--- start of Provided records ---

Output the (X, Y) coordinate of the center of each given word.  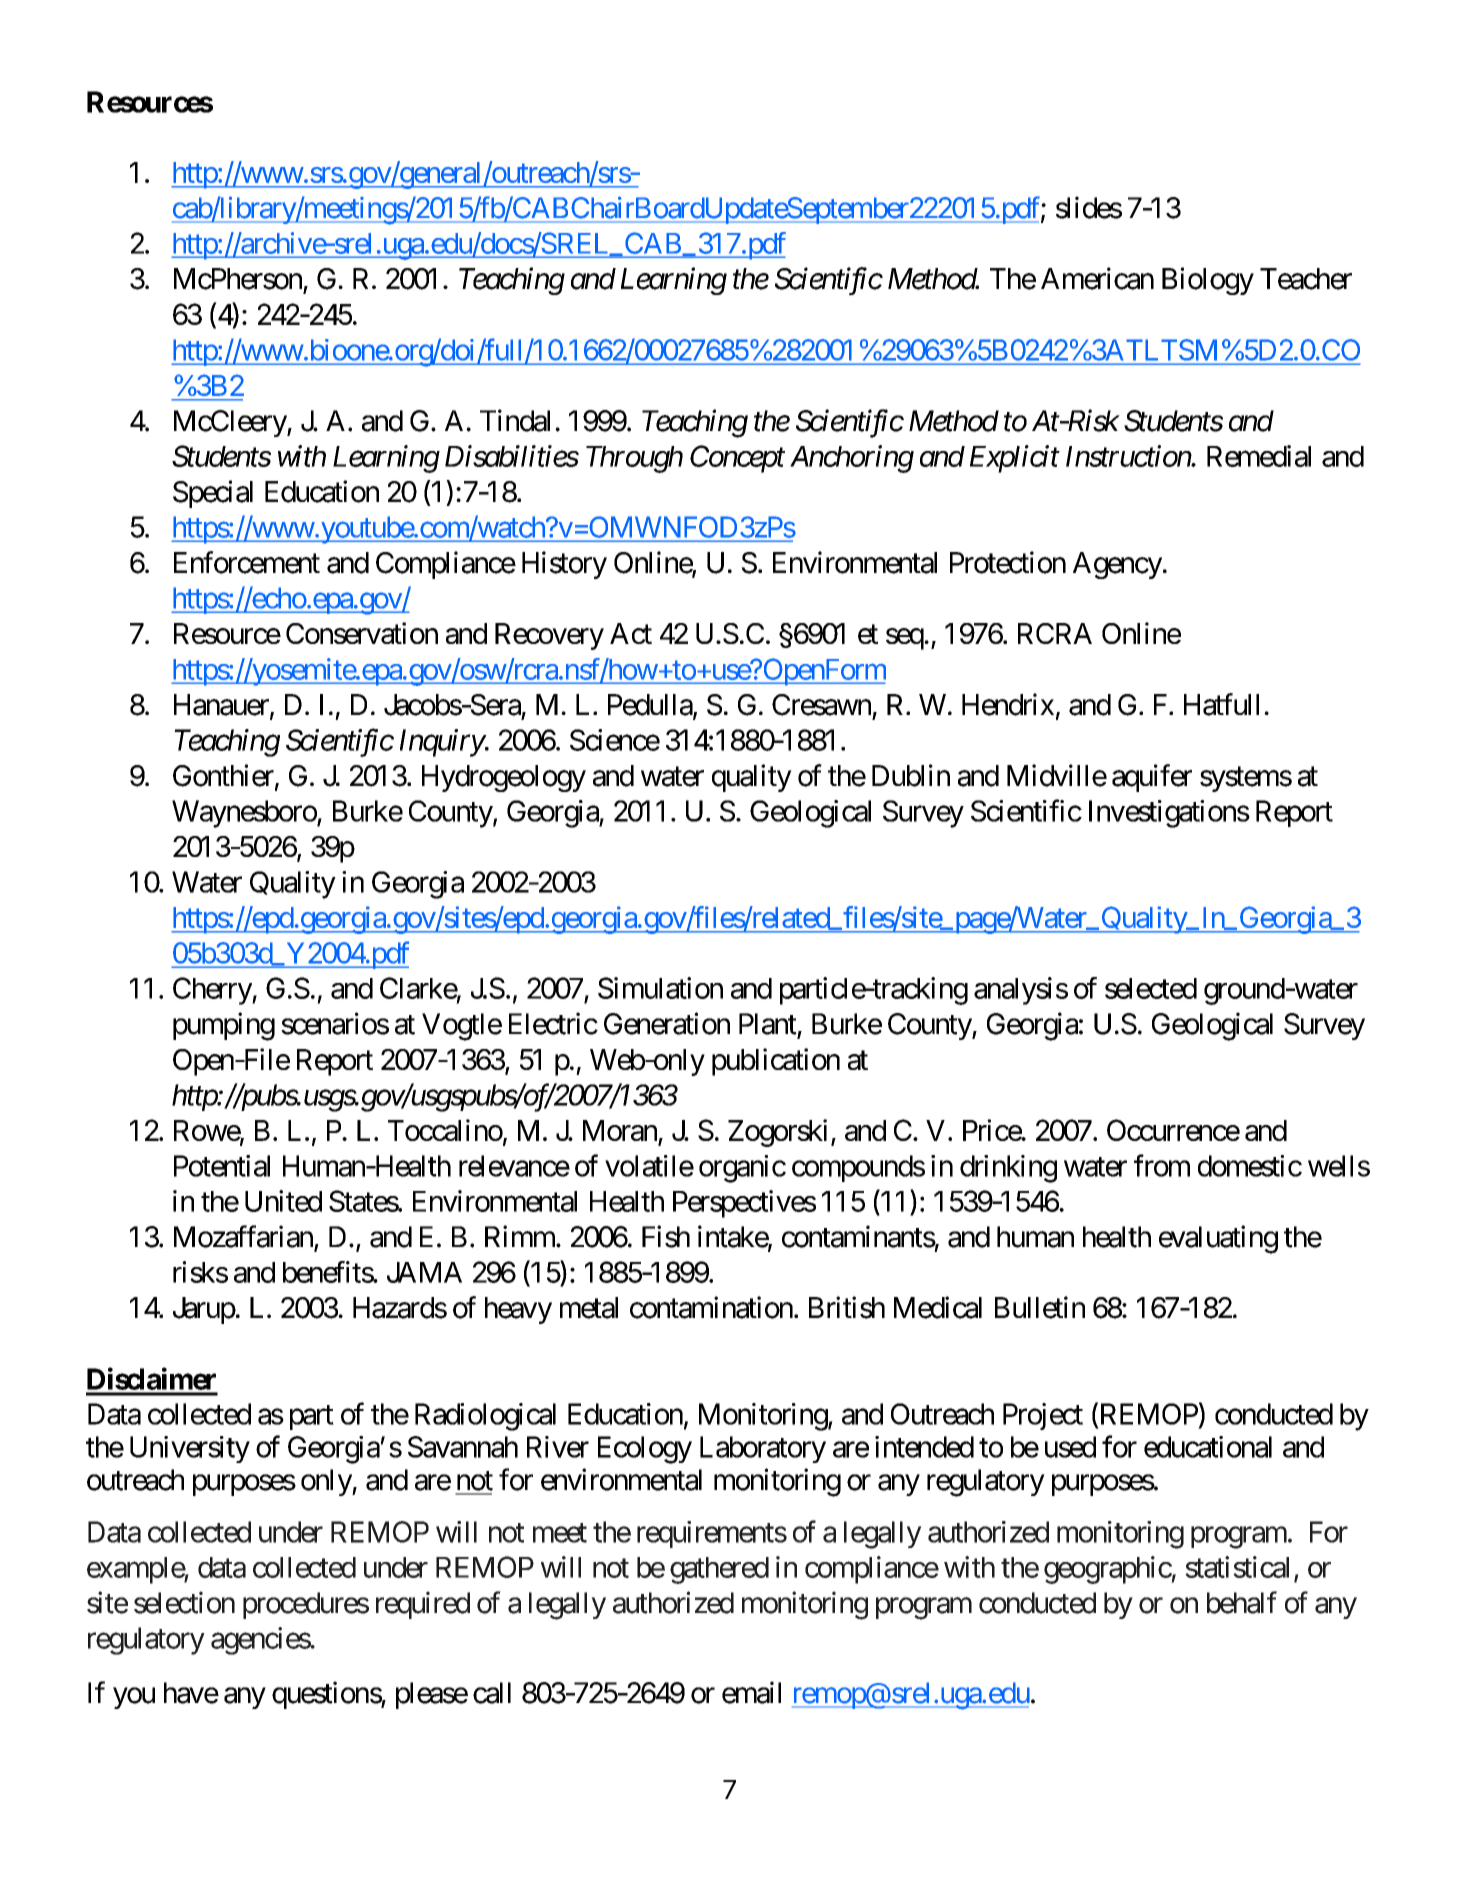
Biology (1208, 281)
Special (213, 494)
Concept (737, 459)
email (751, 1692)
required (423, 1605)
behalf (1242, 1602)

--- end of Provided records ---

Exercise aim: Rewrite the records with every "center" changed to "midpoint" and nothing else altered, leaving out the pictures.

Result below:
Output the (X, Y) coordinate of the midpoint of each given word.  
Biology (1208, 281)
Special (213, 494)
Concept (737, 459)
email (751, 1692)
required (423, 1605)
behalf (1242, 1602)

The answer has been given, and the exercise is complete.